More compelling on the commission issues was the chart of the cost as a proportion of premium. Some consumers, with poor advisers, may be getting not much for that money. Because that money is paid to the insurer, who pays it on to the adviser, it is reasonable to ask what they are doing to ensure some value is being received for it.
But the issue of legacy products is very, very, complicated. Again, from a consumer perspective, if I have an old mobile phone plan, and a new one is being offered which is better and cheaper, I am justifiably unhappy about being left on the old one…
…but insurance is different to mobile phones. Risk pools exist, and the effect of the move may not just be felt on my plan alone – but also on the premium rates of others that are in the risk pool. Nevertheless, the concept of monitoring product suitability throughout life is an important one which insurers must address. It’s one of the most valuable parts of the report. It even has application wider than ‘just’ financial services. It should be applied to lots of modern services from gym memberships to internet access. The world over, complex subscription products are being designed without enough thought for consumers that can struggle to assess their value. I note that the Ministry of Business Innovation and Employment is consulting on unfair practices right now.
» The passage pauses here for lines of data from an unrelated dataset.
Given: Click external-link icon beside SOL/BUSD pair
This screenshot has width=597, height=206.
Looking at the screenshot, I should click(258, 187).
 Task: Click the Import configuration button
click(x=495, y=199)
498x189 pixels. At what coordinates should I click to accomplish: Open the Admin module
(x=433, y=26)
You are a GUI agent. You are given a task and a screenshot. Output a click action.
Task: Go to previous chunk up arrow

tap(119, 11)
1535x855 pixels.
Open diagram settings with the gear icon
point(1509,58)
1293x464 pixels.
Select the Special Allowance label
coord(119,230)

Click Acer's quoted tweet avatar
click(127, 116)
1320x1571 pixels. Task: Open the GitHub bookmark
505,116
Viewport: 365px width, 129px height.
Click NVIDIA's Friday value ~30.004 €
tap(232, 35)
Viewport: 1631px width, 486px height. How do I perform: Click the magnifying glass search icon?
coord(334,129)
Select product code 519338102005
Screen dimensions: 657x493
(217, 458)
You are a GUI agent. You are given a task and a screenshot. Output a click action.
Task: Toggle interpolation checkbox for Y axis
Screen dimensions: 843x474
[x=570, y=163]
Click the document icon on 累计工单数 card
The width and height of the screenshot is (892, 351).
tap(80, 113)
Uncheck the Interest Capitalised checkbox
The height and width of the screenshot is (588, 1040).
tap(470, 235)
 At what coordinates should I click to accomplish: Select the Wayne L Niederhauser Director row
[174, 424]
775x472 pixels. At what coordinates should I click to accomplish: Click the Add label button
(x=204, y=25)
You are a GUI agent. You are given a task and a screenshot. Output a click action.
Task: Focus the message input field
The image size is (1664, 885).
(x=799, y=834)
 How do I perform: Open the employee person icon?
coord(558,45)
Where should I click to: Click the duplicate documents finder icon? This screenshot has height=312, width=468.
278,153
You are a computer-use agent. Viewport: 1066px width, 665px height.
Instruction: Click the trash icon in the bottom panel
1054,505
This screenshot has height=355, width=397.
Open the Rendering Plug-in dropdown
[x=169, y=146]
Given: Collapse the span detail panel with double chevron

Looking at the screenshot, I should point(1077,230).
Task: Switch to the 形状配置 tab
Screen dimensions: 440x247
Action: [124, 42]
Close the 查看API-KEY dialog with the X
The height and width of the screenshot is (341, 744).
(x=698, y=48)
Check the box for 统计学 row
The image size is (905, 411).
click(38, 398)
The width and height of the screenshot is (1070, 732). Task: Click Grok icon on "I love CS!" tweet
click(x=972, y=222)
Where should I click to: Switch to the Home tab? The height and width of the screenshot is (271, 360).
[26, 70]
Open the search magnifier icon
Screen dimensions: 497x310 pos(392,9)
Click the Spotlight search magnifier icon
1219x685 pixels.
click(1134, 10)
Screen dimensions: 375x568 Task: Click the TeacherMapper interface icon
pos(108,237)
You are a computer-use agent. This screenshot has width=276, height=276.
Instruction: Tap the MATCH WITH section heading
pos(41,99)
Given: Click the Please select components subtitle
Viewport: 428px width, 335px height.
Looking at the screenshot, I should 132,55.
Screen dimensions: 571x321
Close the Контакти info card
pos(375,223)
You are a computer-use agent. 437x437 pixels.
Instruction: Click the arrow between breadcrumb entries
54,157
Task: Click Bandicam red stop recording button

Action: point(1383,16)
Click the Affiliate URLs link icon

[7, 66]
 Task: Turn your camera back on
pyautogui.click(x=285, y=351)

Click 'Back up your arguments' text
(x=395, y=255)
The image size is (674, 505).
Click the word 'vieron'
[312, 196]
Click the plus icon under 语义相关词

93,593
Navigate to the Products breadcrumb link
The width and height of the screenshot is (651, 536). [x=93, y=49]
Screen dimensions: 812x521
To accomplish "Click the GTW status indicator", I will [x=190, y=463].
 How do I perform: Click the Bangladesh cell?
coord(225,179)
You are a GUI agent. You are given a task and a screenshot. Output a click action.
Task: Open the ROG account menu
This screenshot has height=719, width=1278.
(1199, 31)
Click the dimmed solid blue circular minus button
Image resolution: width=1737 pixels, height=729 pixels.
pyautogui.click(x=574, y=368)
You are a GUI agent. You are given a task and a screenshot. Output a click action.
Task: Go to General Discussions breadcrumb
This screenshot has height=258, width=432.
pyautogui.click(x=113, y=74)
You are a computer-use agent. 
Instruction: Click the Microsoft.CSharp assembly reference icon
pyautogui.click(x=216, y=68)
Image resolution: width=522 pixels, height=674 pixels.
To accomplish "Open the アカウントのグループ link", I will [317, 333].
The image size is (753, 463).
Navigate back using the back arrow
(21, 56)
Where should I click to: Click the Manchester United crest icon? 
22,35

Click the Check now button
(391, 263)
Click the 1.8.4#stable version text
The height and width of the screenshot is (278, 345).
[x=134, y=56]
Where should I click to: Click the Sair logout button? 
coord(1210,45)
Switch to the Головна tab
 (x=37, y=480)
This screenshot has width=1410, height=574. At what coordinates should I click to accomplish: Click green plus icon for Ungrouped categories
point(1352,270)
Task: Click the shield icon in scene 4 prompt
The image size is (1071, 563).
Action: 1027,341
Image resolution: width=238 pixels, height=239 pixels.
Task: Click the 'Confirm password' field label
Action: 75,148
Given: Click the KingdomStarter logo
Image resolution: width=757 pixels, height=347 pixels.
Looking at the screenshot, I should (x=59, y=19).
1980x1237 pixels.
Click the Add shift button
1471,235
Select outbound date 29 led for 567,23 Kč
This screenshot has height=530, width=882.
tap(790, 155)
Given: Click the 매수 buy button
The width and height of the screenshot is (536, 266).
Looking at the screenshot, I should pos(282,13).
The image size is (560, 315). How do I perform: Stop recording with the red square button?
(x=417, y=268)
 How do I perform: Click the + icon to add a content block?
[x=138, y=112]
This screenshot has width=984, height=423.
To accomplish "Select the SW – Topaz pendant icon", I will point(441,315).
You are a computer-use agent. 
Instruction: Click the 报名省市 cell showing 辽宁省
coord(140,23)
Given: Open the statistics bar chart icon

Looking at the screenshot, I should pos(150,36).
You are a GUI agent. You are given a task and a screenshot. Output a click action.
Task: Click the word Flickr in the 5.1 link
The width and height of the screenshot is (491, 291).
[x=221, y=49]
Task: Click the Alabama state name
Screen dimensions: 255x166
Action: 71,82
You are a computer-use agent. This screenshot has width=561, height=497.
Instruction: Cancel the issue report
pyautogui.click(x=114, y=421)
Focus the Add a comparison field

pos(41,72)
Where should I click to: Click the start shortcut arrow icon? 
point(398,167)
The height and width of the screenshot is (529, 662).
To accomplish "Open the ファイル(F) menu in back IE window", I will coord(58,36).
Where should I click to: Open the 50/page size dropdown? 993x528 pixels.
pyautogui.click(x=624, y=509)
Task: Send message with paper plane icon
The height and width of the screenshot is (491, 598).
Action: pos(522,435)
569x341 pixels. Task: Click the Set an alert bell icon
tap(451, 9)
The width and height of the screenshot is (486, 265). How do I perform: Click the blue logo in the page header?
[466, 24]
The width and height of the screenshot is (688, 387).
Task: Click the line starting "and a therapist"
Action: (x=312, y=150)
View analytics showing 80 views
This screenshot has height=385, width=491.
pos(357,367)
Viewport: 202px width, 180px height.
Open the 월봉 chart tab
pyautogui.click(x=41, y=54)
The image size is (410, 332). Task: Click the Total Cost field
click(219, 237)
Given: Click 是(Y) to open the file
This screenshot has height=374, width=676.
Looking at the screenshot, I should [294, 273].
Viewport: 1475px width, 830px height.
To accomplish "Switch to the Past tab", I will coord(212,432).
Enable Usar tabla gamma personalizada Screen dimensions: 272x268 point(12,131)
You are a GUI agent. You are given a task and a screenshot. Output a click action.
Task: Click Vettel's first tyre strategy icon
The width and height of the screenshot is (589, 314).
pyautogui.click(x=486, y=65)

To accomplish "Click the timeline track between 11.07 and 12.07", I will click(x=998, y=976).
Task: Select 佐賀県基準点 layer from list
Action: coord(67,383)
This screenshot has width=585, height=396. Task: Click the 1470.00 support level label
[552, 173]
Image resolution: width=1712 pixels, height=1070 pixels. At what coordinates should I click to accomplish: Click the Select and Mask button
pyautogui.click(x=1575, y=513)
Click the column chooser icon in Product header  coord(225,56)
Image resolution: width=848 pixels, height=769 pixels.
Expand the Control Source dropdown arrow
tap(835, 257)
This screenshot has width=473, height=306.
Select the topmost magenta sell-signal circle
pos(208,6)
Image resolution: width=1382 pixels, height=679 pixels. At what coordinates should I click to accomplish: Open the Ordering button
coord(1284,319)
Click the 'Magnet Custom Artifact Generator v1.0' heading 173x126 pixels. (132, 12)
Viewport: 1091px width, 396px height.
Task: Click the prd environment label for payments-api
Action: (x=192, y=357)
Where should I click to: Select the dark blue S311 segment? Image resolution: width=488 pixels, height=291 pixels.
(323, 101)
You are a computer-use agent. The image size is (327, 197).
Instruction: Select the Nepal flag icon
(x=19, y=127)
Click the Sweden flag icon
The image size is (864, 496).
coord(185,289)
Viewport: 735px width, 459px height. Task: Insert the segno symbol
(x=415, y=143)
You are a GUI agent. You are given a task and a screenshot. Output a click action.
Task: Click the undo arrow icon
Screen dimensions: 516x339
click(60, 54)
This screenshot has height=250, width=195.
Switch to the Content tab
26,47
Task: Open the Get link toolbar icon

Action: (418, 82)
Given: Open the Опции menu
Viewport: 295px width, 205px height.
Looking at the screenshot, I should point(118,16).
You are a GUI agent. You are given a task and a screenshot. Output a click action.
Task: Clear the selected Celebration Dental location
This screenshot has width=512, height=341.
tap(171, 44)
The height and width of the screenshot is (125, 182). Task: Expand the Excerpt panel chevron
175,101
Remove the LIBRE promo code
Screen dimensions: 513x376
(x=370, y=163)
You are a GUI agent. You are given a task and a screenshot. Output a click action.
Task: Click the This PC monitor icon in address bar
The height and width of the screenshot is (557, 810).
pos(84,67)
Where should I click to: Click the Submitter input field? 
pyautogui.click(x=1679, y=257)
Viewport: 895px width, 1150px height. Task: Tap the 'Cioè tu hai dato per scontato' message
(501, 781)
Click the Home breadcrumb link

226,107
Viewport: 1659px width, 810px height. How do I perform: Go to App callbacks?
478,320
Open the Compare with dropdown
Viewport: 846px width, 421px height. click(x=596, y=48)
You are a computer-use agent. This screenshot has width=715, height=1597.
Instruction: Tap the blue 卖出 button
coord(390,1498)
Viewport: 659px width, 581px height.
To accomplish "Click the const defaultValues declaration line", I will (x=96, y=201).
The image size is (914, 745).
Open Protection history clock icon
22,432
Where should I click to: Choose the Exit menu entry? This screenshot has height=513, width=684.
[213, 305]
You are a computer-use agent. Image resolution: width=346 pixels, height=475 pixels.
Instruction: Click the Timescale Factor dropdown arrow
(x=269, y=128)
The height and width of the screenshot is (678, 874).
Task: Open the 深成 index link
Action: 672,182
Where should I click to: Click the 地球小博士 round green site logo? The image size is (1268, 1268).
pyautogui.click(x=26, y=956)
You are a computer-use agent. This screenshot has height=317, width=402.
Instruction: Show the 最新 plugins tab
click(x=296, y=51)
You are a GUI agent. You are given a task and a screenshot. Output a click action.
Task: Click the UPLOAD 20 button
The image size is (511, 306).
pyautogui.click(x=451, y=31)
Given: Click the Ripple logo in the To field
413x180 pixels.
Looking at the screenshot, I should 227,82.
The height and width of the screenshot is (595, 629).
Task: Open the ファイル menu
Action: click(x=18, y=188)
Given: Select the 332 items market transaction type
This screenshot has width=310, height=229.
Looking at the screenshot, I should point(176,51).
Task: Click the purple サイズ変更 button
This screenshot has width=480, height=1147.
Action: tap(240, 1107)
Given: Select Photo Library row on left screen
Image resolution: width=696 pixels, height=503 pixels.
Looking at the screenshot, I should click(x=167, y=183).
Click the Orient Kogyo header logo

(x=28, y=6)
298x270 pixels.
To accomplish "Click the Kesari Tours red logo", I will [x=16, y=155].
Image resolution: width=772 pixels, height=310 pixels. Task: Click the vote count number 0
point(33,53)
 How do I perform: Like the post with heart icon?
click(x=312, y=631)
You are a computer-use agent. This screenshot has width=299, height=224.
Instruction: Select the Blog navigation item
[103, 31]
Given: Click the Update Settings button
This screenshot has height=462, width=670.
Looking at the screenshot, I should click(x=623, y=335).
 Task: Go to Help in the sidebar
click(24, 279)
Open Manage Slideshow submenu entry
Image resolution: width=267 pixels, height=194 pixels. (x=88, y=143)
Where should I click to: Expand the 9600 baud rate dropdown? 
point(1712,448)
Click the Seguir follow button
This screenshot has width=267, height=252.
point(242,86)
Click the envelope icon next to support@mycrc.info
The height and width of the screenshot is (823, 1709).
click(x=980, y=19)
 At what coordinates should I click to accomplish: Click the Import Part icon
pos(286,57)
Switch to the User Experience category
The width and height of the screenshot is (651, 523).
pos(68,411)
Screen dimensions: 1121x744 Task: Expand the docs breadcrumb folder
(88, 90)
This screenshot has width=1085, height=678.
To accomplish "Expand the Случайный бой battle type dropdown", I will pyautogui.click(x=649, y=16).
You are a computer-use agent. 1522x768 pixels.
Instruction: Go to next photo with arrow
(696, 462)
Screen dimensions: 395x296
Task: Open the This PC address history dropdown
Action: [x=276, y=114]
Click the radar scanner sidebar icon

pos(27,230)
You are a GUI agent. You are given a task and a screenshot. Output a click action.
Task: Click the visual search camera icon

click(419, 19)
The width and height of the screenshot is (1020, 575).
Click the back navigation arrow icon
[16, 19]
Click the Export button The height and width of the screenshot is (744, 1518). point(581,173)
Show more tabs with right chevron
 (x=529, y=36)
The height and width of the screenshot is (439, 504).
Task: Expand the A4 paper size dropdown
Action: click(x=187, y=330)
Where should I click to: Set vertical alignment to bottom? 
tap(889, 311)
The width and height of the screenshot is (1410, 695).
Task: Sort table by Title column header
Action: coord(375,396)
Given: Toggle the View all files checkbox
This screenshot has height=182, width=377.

While journalists are right to ask insurers why they haven’t dealt with these issues sooner, and call it complacency, we aren’t exactly alone in being where we are, right now.
I also want to comment on the FSC response to the report. Some unkind comments were made about Richard Klipin’s handling of the questions asked by journalists recently – check the comments log on many of the stories. It’s not fair. The FSC has done an enormous amount of work on these issues, and their role is very valuable.
Commission is one issue where the Financial Services Council has tried to work in the past. It gets flack for not having “fixed” this before, but competitors acting to fix a price (the commission paid to advisers) would be a breach of competition law. We must all take care to avoid such behaviour.
The second point the FSC likes to make is that it has worked on the FSC Code for two years, which was then launched in September last year. Although its effects have not been fully realised it is an important piece of collective action – and, crucially, does not breach competition law. What it enables is insurers to take important steps to invest and develop services without worrying too much that someone will breach the rules and undercut them.
Having said that, there are wider issues for corporate conduct, and consumers and the Minister, should consider them as a whole. Whether the contracts are complex consumer credit, gym memberships, mobile-phone plans, or the terms and conditions for a social media giant based in the USA… they have certain features in common that make them prone to the kinds of conduct issues we have seen identified by the FMA. In what environment is poor conduct more likely? When several of these factors combine:
- Complex services
- ‘Set-and-forget’ services
- Information asymmetry
- Subscription or regular payments
- Hard to compare features
- Distant call-centre sales process / faceless bureaucracy
- Reduced competition
I see and hear a great deal of willingness to address them from the insurance sector.